Sparse Coding of Shape Trajectories for Facial Expression and Action Recognition
This work addresses the challenge of handling nonlinear shape trajectories in computer vision for applications like facial expression and action recognition, representing an incremental improvement over existing techniques.
The paper tackled the problem of analyzing time-varying geometric data from human landmarks for behavior understanding by applying sparse coding and dictionary learning to shape trajectories on nonlinear manifolds, achieving competitive results with state-of-the-art methods on action and expression recognition datasets.

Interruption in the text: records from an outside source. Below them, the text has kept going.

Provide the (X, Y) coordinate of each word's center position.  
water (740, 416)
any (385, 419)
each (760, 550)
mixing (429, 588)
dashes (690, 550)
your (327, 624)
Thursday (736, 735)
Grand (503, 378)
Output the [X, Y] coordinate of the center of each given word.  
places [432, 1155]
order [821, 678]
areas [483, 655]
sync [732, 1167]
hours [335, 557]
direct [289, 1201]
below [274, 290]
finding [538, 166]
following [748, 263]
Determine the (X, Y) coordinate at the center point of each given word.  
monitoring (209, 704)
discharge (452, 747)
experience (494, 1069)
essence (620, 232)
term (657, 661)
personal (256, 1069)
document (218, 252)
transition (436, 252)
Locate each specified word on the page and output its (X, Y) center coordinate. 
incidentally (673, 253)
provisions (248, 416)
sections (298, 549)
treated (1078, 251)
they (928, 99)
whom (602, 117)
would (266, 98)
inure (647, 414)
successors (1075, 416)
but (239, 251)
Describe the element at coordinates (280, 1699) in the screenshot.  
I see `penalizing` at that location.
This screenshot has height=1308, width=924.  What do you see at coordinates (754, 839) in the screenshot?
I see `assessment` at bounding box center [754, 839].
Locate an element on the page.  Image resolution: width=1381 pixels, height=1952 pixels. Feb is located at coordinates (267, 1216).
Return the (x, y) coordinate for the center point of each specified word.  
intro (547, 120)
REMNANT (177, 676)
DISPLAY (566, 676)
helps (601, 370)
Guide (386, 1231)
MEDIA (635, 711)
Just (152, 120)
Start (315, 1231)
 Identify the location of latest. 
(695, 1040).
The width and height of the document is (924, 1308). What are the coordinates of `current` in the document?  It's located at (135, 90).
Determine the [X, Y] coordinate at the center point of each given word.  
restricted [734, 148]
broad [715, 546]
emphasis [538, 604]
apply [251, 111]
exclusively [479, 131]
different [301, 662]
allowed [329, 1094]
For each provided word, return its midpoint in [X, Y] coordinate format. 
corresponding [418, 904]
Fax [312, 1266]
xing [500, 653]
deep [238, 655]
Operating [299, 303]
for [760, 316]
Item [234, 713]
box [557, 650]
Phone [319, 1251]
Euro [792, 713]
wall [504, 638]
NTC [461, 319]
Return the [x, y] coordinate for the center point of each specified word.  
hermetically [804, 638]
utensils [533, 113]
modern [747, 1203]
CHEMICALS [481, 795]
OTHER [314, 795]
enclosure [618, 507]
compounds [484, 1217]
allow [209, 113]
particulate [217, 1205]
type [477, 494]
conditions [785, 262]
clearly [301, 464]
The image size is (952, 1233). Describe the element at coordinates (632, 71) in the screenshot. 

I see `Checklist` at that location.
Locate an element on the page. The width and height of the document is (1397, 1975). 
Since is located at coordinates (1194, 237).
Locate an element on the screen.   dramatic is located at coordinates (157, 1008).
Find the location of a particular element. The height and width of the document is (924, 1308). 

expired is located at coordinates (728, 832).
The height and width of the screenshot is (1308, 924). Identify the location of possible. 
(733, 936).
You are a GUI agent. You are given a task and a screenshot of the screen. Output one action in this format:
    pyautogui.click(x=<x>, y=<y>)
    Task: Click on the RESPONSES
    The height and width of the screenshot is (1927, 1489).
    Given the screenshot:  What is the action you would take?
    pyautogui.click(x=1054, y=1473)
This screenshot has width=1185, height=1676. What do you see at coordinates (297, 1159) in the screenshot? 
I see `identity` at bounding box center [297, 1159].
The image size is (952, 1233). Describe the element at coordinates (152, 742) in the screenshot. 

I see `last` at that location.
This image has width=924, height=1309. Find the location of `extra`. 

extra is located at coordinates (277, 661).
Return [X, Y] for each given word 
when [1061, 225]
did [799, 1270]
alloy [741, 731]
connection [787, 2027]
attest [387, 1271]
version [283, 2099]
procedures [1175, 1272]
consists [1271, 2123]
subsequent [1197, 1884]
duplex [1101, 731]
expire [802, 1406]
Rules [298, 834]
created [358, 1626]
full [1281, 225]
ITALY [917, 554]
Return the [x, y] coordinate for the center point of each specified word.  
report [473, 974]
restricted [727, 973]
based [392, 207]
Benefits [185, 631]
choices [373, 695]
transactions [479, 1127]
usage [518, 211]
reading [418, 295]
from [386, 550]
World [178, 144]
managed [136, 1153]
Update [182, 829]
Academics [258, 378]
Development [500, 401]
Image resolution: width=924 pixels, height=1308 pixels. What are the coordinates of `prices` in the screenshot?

The detection and tracking of human landmarks in video streams has gained in reliability partly due to the availability of affordable RGB-D sensors. The analysis of such time-varying geometric data is playing an important role in the automatic human behavior understanding. However, suitable shape representations as well as their temporal evolution, termed trajectories, often lie to nonlinear manifolds. This puts an additional constraint (i.e., nonlinearity) in using conventional Machine Learning techniques. As a solution, this paper accommodates the well-known Sparse Coding and Dictionary Learning approach to study time-varying shapes on the Kendall shape spaces of 2D and 3D landmarks. We illustrate effective coding of 3D skeletal sequences for action recognition and 2D facial landmark sequences for macro- and micro-expression recognition. To overcome the inherent nonlinearity of the shape spaces, intrinsic and extrinsic solutions were explored. As main results, shape trajectories give rise to more discriminative time-series with suitable computational properties, including sparsity and vector space structure. Extensive experiments conducted on commonly-used datasets demonstrate the competitiveness of the proposed approaches with respect to state-of-the-art.